MBKYC uses a split-secret authentication model: the SDK holds only the non-secret API key ID, while the secret stays wherever you choose to keep it (normally your backend). The SDK delegates JWT signing to a callback you provide — the token signer.
The SDK never receives, stores, or transmits your API secret. This means a compromised device or browser cannot leak it.
The JWT
When the SDK needs to authenticate (device registration and handshake), it builds a JWT:
header: { "alg": "HS256", "typ": "JWT" }
payload: { "key_id": "<your API key ID>", "fingerprint": "<device fingerprint>" }
base64url(header) + "." + base64url(payload) — and hands those bytes to your token signer. Your signer computes HMAC-SHA256(signingInput, keySecret) and returns the raw signature. The SDK assembles the final header.payload.signature and sends it in the x-auth-key: Bearer <JWT> header.

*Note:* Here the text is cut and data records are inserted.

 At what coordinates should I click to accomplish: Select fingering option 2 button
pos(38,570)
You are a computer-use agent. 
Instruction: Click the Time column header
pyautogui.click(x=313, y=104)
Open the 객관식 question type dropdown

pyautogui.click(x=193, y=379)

The backend looks up the key_id, confirms the key is active, and verifies the signature with its stored copy of the secret. A revoked key fails here.
Implementing the signer
The signer is the same idea in every SDK — receive bytes, return a signature.
TypeScript
Kotlin / Java
C#
C
const tokenSigner = {
async sign(signingInput: Uint8Array): Promise<Uint8Array> {
const res = await fetch('/api/mbkyc/sign', { method: 'POST', body: signingInput });
return new Uint8Array(await res.arrayBuffer());
},
};
val signer = TokenSignerHandler { signingInput -> myBackend.hmacSha256(signingInput) }
class MySigner : ITokenSigner {
public Task<byte[]> SignAsync(byte[] signingInput, CancellationToken ct)

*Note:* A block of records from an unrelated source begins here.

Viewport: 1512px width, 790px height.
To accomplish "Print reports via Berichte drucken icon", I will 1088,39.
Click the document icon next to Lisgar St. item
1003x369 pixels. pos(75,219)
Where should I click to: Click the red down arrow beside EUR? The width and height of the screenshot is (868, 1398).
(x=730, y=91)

=> myBackend.HmacSha256Async(signingInput, ct);
}
static void on_sign(void* ud, const uint8_t* input, uintptr_t len,
MBKYC_SignResponseCallback cb, void* cb_ud) {
uint8_t sig[32]; /* HMAC-SHA256(input, len) -> sig */
MBKYC_SignResult r = { .kind = MBKYC_SIGN_RESULT_KIND_SUCCESS,
.signature = sig, .signature_len = sizeof(sig) };
cb(cb_ud, r);
}
Server-side signing endpoint
Your /api/mbkyc/sign endpoint holds the secret and does the HMAC. In Node:
import { createHmac } from 'node:crypto';
app.post('/api/mbkyc/sign', express.raw({ type: '*/*' }), (req, res) => {
const signature = createHmac('sha256', process.env.MBKYC_KEY_SECRET)

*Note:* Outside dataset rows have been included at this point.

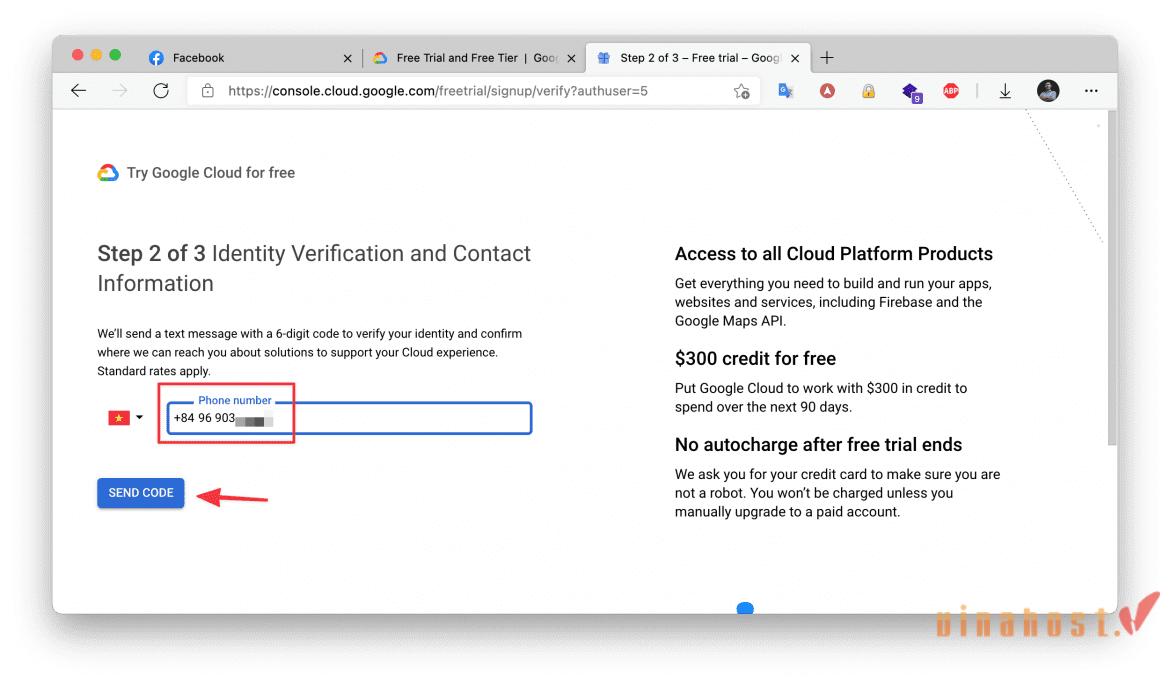The image size is (1170, 683).
Task: Open the Google Translate extension
Action: coord(786,90)
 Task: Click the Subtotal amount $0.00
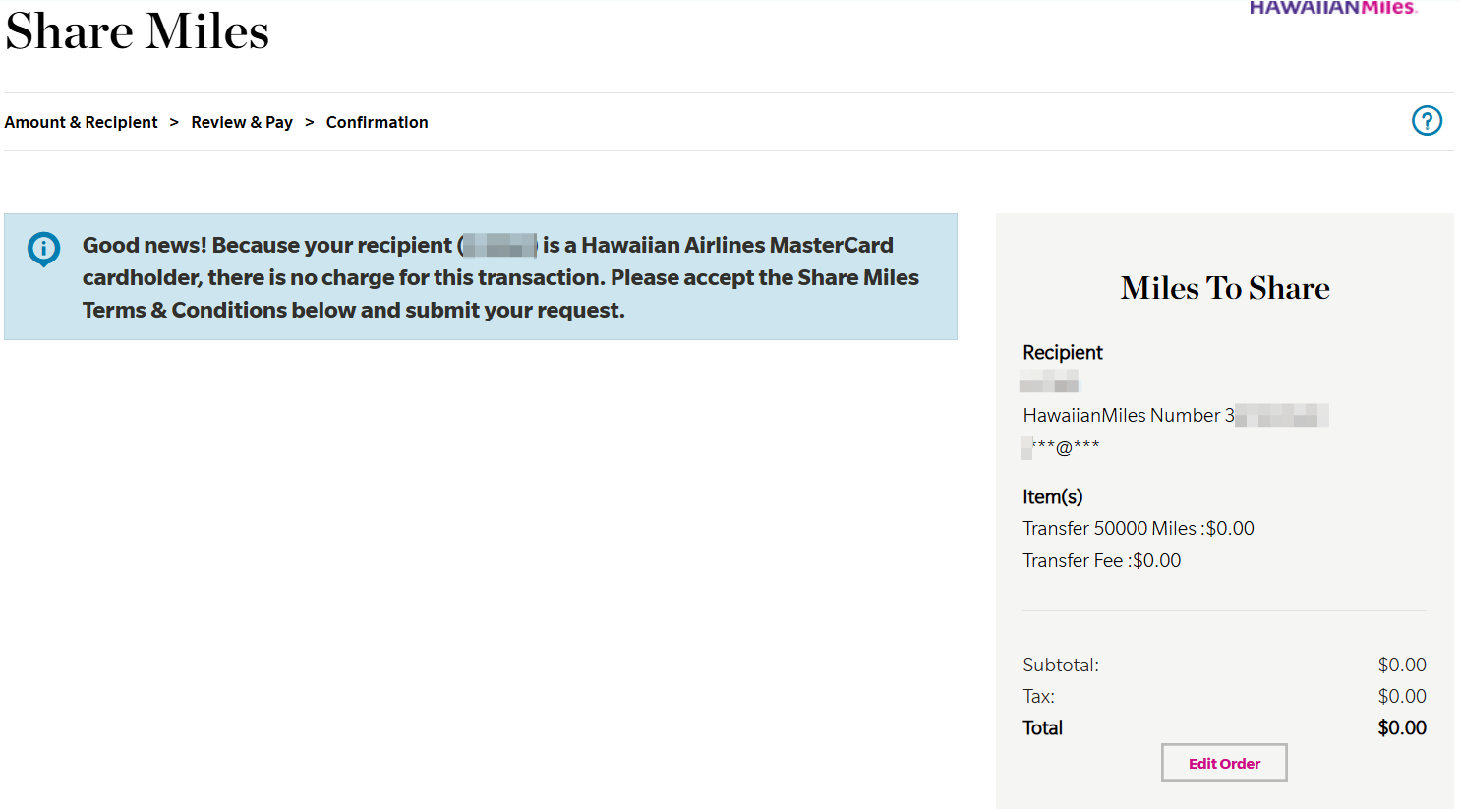tap(1401, 665)
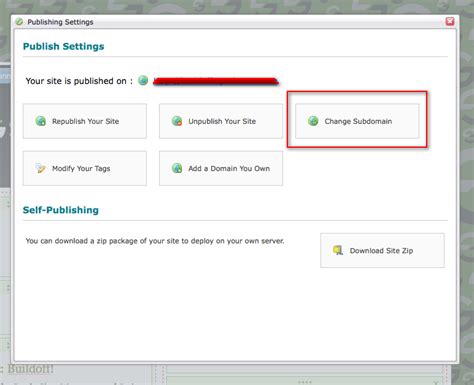Click the zip package description text
474x385 pixels.
pos(155,241)
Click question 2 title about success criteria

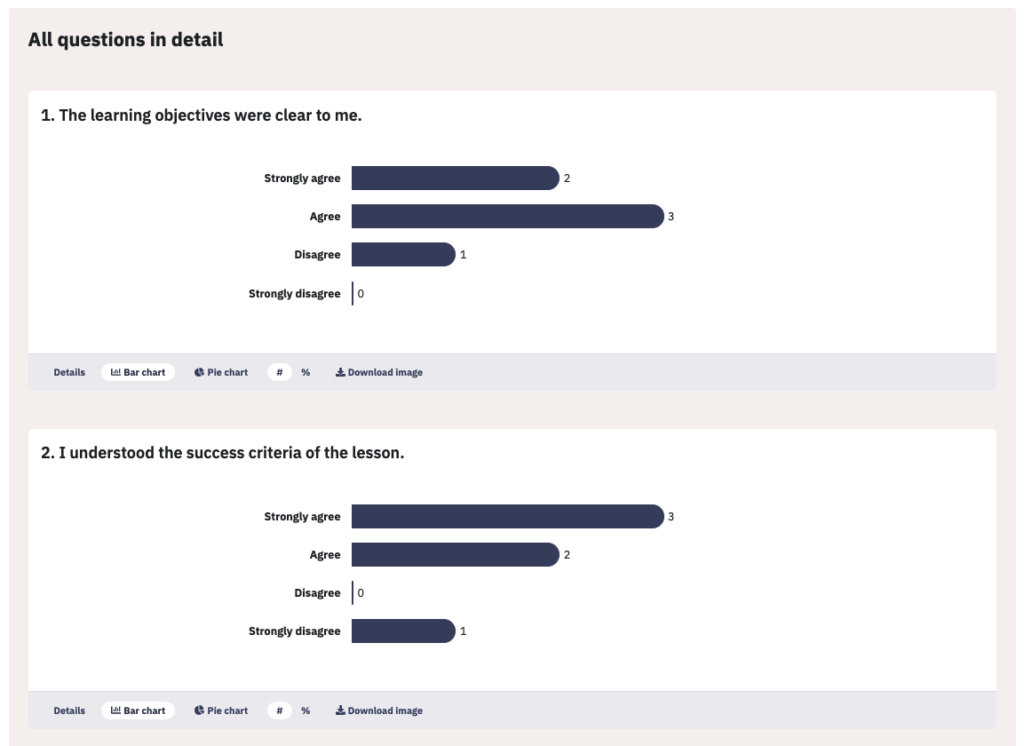223,453
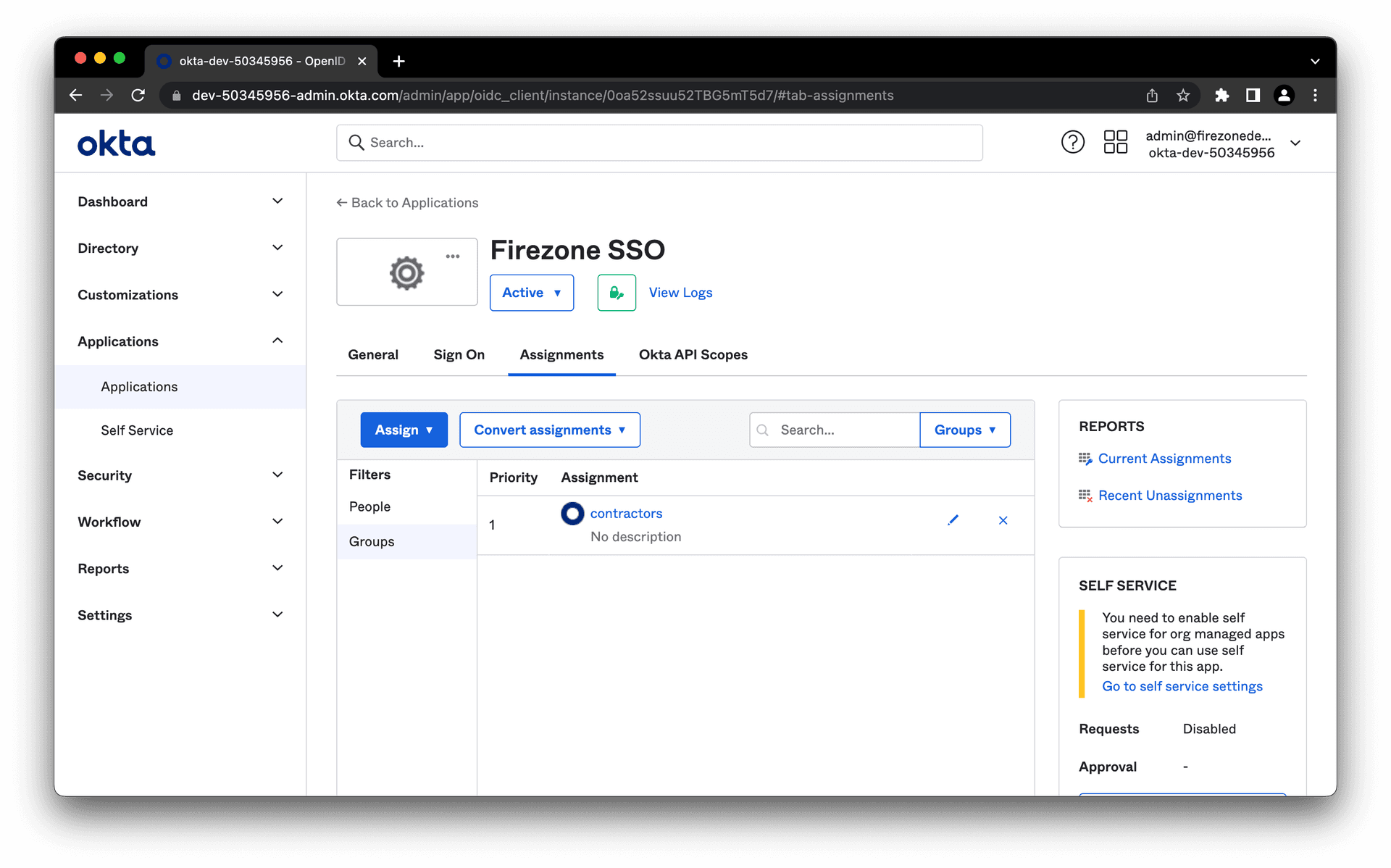Toggle the Groups search filter button

pyautogui.click(x=964, y=429)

.update(req.body) // the raw signingInput bytes
.digest();
res.type('application/octet-stream').send(signature);
});
Authenticate and rate-limit your signing endpoint. It is effectively a delegated capability to authenticate as your organization — treat it like any other privileged internal API. It should only ever sign inputs for sessions your own application initiated.
x-sdk-id: <sdk>/<version> (e.g. kotlin/0.7.0) — identifies the SDK build.- Any
extraHeaders you configured (max 5) — for example, headers your proxy or gateway requires to admit the request.